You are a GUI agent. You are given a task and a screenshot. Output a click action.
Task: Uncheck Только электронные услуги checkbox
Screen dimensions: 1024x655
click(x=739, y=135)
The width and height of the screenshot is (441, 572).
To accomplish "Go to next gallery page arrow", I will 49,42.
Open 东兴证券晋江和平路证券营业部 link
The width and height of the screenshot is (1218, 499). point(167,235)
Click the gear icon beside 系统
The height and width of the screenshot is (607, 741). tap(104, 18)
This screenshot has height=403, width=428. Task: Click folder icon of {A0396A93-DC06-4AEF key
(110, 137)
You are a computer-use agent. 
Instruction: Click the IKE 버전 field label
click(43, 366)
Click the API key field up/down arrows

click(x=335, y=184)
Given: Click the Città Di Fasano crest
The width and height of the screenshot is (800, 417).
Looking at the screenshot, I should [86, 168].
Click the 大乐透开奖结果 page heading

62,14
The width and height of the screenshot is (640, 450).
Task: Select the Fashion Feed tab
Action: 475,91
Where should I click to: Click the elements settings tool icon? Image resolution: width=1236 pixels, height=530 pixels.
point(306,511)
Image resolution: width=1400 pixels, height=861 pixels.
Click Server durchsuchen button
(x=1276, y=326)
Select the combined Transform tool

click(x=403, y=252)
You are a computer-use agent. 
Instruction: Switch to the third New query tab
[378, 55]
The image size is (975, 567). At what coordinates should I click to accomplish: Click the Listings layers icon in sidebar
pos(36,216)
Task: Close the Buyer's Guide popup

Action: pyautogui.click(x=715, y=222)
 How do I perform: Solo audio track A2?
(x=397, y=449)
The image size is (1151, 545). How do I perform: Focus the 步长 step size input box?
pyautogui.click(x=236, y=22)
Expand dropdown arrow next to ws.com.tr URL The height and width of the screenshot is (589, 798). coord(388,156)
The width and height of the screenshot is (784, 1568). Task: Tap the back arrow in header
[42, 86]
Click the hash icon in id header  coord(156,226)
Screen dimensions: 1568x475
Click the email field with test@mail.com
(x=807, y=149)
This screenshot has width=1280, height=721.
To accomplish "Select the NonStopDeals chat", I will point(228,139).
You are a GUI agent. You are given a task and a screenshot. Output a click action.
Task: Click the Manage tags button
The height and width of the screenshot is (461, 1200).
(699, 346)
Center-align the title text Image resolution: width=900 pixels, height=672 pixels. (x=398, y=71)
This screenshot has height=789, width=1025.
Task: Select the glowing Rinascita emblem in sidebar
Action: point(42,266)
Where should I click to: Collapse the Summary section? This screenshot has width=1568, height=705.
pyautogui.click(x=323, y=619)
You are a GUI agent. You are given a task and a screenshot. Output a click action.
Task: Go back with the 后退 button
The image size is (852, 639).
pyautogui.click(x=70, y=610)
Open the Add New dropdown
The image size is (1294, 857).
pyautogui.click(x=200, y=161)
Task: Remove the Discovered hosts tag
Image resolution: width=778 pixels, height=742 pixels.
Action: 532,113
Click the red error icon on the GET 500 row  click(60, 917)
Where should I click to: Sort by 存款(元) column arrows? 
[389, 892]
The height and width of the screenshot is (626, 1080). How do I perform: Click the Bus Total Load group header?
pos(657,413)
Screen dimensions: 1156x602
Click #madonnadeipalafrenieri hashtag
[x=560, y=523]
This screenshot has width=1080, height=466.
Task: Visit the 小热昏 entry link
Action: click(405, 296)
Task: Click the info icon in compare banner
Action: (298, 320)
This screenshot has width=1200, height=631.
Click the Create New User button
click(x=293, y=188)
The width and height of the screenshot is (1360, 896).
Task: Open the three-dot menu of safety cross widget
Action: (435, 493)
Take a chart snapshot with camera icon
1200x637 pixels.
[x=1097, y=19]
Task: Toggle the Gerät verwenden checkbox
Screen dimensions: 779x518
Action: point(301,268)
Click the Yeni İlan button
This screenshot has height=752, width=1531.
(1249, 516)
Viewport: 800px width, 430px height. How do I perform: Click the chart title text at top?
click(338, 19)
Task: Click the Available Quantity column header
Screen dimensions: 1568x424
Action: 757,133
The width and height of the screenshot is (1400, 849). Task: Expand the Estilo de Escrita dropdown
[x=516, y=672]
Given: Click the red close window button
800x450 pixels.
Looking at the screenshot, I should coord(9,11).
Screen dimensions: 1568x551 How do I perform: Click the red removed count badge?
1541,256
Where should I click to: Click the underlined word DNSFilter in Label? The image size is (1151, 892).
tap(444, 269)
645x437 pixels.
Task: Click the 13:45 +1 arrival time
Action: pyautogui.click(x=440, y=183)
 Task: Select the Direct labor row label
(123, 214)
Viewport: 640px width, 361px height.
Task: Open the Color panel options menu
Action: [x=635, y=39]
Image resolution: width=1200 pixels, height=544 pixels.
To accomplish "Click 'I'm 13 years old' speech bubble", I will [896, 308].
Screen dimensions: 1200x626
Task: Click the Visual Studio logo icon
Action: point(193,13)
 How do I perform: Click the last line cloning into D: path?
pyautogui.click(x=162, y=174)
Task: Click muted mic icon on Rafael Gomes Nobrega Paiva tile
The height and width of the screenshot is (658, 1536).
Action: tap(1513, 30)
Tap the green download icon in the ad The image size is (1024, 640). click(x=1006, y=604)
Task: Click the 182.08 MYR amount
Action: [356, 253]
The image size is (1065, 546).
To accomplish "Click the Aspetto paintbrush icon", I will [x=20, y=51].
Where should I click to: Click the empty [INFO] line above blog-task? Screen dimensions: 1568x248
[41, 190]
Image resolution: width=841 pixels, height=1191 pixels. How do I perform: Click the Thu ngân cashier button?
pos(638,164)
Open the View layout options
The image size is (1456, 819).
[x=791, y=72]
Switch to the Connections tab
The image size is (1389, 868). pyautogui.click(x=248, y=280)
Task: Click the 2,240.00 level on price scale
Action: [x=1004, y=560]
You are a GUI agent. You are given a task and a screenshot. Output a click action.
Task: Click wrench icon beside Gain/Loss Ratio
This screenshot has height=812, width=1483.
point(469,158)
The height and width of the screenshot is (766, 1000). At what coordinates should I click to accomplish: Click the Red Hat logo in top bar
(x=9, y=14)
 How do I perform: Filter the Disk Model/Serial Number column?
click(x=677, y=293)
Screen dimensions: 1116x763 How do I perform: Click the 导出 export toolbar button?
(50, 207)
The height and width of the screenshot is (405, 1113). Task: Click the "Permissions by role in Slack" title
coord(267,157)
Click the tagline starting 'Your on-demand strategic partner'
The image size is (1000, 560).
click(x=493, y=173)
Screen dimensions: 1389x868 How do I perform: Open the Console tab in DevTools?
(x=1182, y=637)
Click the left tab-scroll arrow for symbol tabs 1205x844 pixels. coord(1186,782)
□ □ □ □ □ □ □
GOAL OF THE EXERCISE » Print all the entries exactly as written.

SOLUTION BELOW »
You are a GUI agent. You are given a task and a screenshot. Output a click action.
Task: Uncheck Только электронные услуги checkbox
Screen dimensions: 1024x655
click(x=739, y=135)
The width and height of the screenshot is (441, 572).
To accomplish "Go to next gallery page arrow", I will 49,42.
Open 东兴证券晋江和平路证券营业部 link
The width and height of the screenshot is (1218, 499). point(167,235)
Click the gear icon beside 系统
The height and width of the screenshot is (607, 741). tap(104, 18)
This screenshot has height=403, width=428. Task: Click folder icon of {A0396A93-DC06-4AEF key
(110, 137)
You are a computer-use agent. 
Instruction: Click the IKE 버전 field label
click(43, 366)
Click the API key field up/down arrows

click(x=335, y=184)
Given: Click the Città Di Fasano crest
The width and height of the screenshot is (800, 417).
Looking at the screenshot, I should [86, 168].
Click the 大乐透开奖结果 page heading

62,14
The width and height of the screenshot is (640, 450).
Task: Select the Fashion Feed tab
Action: 475,91
Where should I click to: Click the elements settings tool icon? Image resolution: width=1236 pixels, height=530 pixels.
point(306,511)
Image resolution: width=1400 pixels, height=861 pixels.
Click Server durchsuchen button
(x=1276, y=326)
Select the combined Transform tool

click(x=403, y=252)
You are a computer-use agent. 
Instruction: Switch to the third New query tab
[378, 55]
The image size is (975, 567). At what coordinates should I click to accomplish: Click the Listings layers icon in sidebar
pos(36,216)
Task: Close the Buyer's Guide popup

Action: pyautogui.click(x=715, y=222)
 How do I perform: Solo audio track A2?
(x=397, y=449)
The image size is (1151, 545). How do I perform: Focus the 步长 step size input box?
pyautogui.click(x=236, y=22)
Expand dropdown arrow next to ws.com.tr URL The height and width of the screenshot is (589, 798). coord(388,156)
The width and height of the screenshot is (784, 1568). Task: Tap the back arrow in header
[42, 86]
Click the hash icon in id header  coord(156,226)
Screen dimensions: 1568x475
Click the email field with test@mail.com
(x=807, y=149)
This screenshot has width=1280, height=721.
To accomplish "Select the NonStopDeals chat", I will point(228,139).
You are a GUI agent. You are given a task and a screenshot. Output a click action.
Task: Click the Manage tags button
The height and width of the screenshot is (461, 1200).
(699, 346)
Center-align the title text Image resolution: width=900 pixels, height=672 pixels. (x=398, y=71)
This screenshot has height=789, width=1025.
Task: Select the glowing Rinascita emblem in sidebar
Action: point(42,266)
Where should I click to: Collapse the Summary section? This screenshot has width=1568, height=705.
pyautogui.click(x=323, y=619)
You are a GUI agent. You are given a task and a screenshot. Output a click action.
Task: Go back with the 后退 button
The image size is (852, 639).
pyautogui.click(x=70, y=610)
Open the Add New dropdown
The image size is (1294, 857).
pyautogui.click(x=200, y=161)
Task: Remove the Discovered hosts tag
Image resolution: width=778 pixels, height=742 pixels.
Action: 532,113
Click the red error icon on the GET 500 row  click(60, 917)
Where should I click to: Sort by 存款(元) column arrows? 
[389, 892]
The height and width of the screenshot is (626, 1080). How do I perform: Click the Bus Total Load group header?
pos(657,413)
Screen dimensions: 1156x602
Click #madonnadeipalafrenieri hashtag
[x=560, y=523]
This screenshot has width=1080, height=466.
Task: Visit the 小热昏 entry link
Action: click(405, 296)
Task: Click the info icon in compare banner
Action: (298, 320)
This screenshot has width=1200, height=631.
Click the Create New User button
click(x=293, y=188)
The width and height of the screenshot is (1360, 896).
Task: Open the three-dot menu of safety cross widget
Action: (435, 493)
Take a chart snapshot with camera icon
1200x637 pixels.
[x=1097, y=19]
Task: Toggle the Gerät verwenden checkbox
Screen dimensions: 779x518
Action: point(301,268)
Click the Yeni İlan button
This screenshot has height=752, width=1531.
(1249, 516)
Viewport: 800px width, 430px height. How do I perform: Click the chart title text at top?
click(338, 19)
Task: Click the Available Quantity column header
Screen dimensions: 1568x424
Action: 757,133
The width and height of the screenshot is (1400, 849). Task: Expand the Estilo de Escrita dropdown
[x=516, y=672]
Given: Click the red close window button
800x450 pixels.
Looking at the screenshot, I should coord(9,11).
Screen dimensions: 1568x551 How do I perform: Click the red removed count badge?
1541,256
Where should I click to: Click the underlined word DNSFilter in Label? The image size is (1151, 892).
tap(444, 269)
645x437 pixels.
Task: Click the 13:45 +1 arrival time
Action: pyautogui.click(x=440, y=183)
 Task: Select the Direct labor row label
(123, 214)
Viewport: 640px width, 361px height.
Task: Open the Color panel options menu
Action: [x=635, y=39]
Image resolution: width=1200 pixels, height=544 pixels.
To accomplish "Click 'I'm 13 years old' speech bubble", I will [896, 308].
Screen dimensions: 1200x626
Task: Click the Visual Studio logo icon
Action: point(193,13)
 How do I perform: Click the last line cloning into D: path?
pyautogui.click(x=162, y=174)
Task: Click muted mic icon on Rafael Gomes Nobrega Paiva tile
The height and width of the screenshot is (658, 1536).
Action: tap(1513, 30)
Tap the green download icon in the ad The image size is (1024, 640). click(x=1006, y=604)
Task: Click the 182.08 MYR amount
Action: [356, 253]
The image size is (1065, 546).
To accomplish "Click the Aspetto paintbrush icon", I will [x=20, y=51].
Where should I click to: Click the empty [INFO] line above blog-task? Screen dimensions: 1568x248
[41, 190]
Image resolution: width=841 pixels, height=1191 pixels. How do I perform: Click the Thu ngân cashier button?
pos(638,164)
Open the View layout options
The image size is (1456, 819).
[x=791, y=72]
Switch to the Connections tab
The image size is (1389, 868). pyautogui.click(x=248, y=280)
Task: Click the 2,240.00 level on price scale
Action: [x=1004, y=560]
You are a GUI agent. You are given a task and a screenshot. Output a click action.
Task: Click wrench icon beside Gain/Loss Ratio
This screenshot has height=812, width=1483.
point(469,158)
The height and width of the screenshot is (766, 1000). At what coordinates should I click to accomplish: Click the Red Hat logo in top bar
(x=9, y=14)
 How do I perform: Filter the Disk Model/Serial Number column?
click(x=677, y=293)
Screen dimensions: 1116x763 How do I perform: Click the 导出 export toolbar button?
(50, 207)
The height and width of the screenshot is (405, 1113). Task: Click the "Permissions by role in Slack" title
coord(267,157)
Click the tagline starting 'Your on-demand strategic partner'
The image size is (1000, 560).
click(x=493, y=173)
Screen dimensions: 1389x868 How do I perform: Open the Console tab in DevTools?
(x=1182, y=637)
Click the left tab-scroll arrow for symbol tabs 1205x844 pixels. coord(1186,782)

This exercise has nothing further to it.